The start-up delay should be sufficiently low, i.e., TR [k, 1] – Ti < TSMax.

The presented sample matches the one reported by the currentTime value within the tolerance of the sample duration

Note also under 9.2.5.1, 9.3.5.1 and 9.4.5.1 there is an implied AV sync requirement:

While continuing playback, the media samples of different tracks with the same presentation times are presented jointly

(definition of "jointly" under discussion in issue #64)

For video, some annotations are possible on each frame that would be both human readable, and facilitate later automation.

For audio, some observations seem challenging to achieve: do any audio experts have suggestions or even examples of suitable streams that would be a good basis for a mezzanine audio track?

Note that there may or may not be background audio from the source mezzanine video, it is assumed that is unlikely to be useful in determining the above requirements...

The spec may also benefit from articulating more explicitly human verifiable means of confirming the required observations in the case of audio media...

jpiesing commented 4 years ago

I'm not an audio expert but here are some of the possibilities that occurred to me.

The audio is a tone of smoothly increasing frequency from a lower bound to an upper bound and then decreasing back down the the lower bound and then increasing again. For manual tests, an operator can just listen for any irregularities. For automated tests, hopefully there are some utilities that can extract the frequency given a (say) 0.2s sample of such an audio file.
Same as 1 but instead the frequency increases in steps of (say) 0.2s. This may be easier for automated tests but may be slightly harder for manual tests.
A square wave with a period of (say) 0.2s.

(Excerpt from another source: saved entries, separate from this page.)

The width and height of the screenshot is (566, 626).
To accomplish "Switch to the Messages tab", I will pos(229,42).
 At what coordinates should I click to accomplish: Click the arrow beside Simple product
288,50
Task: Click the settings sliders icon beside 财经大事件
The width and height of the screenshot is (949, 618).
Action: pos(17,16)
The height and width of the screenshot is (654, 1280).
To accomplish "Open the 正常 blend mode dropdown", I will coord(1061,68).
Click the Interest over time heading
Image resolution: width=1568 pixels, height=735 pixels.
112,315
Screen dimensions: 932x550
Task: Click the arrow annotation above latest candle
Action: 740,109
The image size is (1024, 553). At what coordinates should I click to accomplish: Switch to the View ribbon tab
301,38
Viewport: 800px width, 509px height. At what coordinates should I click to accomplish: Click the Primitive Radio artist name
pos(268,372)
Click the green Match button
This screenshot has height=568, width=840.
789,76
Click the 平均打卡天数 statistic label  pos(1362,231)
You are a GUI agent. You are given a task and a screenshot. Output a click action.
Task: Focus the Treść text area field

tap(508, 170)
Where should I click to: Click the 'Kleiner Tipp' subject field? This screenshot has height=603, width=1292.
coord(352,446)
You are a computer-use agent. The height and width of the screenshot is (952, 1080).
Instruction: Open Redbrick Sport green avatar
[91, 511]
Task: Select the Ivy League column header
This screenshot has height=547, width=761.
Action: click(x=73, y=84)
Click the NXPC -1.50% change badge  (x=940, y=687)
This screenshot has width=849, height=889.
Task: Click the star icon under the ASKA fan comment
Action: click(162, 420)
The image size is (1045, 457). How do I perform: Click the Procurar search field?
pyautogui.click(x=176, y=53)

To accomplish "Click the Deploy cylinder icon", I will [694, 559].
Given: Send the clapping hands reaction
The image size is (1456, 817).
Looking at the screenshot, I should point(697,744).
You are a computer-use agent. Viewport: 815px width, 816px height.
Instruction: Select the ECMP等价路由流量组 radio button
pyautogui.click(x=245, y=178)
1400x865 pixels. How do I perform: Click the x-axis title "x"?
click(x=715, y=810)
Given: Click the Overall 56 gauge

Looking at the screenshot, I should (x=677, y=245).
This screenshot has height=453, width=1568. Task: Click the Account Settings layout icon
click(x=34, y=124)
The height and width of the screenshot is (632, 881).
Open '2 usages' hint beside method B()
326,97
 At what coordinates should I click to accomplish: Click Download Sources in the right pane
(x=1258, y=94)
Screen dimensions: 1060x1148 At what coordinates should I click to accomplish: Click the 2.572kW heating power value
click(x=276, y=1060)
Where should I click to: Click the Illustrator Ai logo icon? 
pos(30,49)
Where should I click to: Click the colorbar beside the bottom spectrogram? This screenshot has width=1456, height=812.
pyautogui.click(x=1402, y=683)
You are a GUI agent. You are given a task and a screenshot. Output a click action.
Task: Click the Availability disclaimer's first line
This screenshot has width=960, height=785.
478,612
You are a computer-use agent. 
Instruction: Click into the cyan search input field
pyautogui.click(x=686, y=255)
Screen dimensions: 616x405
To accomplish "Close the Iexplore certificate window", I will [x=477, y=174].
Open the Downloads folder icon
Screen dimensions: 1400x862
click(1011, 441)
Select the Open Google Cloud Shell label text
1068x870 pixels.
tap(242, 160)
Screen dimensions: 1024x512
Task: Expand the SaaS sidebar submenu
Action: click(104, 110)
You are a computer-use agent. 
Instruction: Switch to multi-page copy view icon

The use of 0.2s is purely arbitrary in these examples. It could be longer or shorter depending on how long a sample would be needed for analysis tools to determine the frequency.

In the automated (or semi-automated) case, I have no idea of what open source tool might be able to analyse an audio file and provide information on the frequency and how that varies over time within the audio file. It may be easier to find a tool that works with step changes in the frequency than with smoothly increasing or decreasing frequencies.

rdoherty0 commented 4 years ago

For this sort of audio testing, which is proper presentation of the streams, the key element to test is usually audio sync. This is standard for testing, video test patterns should always include an audio sync element. Where human testing is involved, dialogue is also a useful addition, as the human ear is very adept at detecting out-if -sync dialogue, though it doesn’t replace good sync mark testing.

Next in line would be proper reproduction of the channel configuration. Test patterns we often ship include a visual representation of a channel-isolated sound to sync with the audio (i.e. “left channel, left channel”).

I don’t see much value in testing the audio quality itself (for noise, jitter, whatever) as you would be testing things that are out-of-scope such as the actual decoders or compression algorithms. However, it would always be welcome to have audio tone (typically 1kHz) as part of a test pattern – this is always handy for audio chain calibration, and could even be used in automated testing to make sure there are no changes in playback speed or wild audio degradations.

Richard

From: Jon Piesing notifications@github.com Sent: Monday, April 6, 2020 12:50 PM To: cta-wave/device-playback-task-force device-playback-task-force@noreply.github.com Cc: Subscribed subscribed@noreply.github.com Subject: Re: [cta-wave/device-playback-task-force] Audio experts: what are suitable audio features needed in mezzanine content to enable required observations (manual or automated) for audio streams? (#74)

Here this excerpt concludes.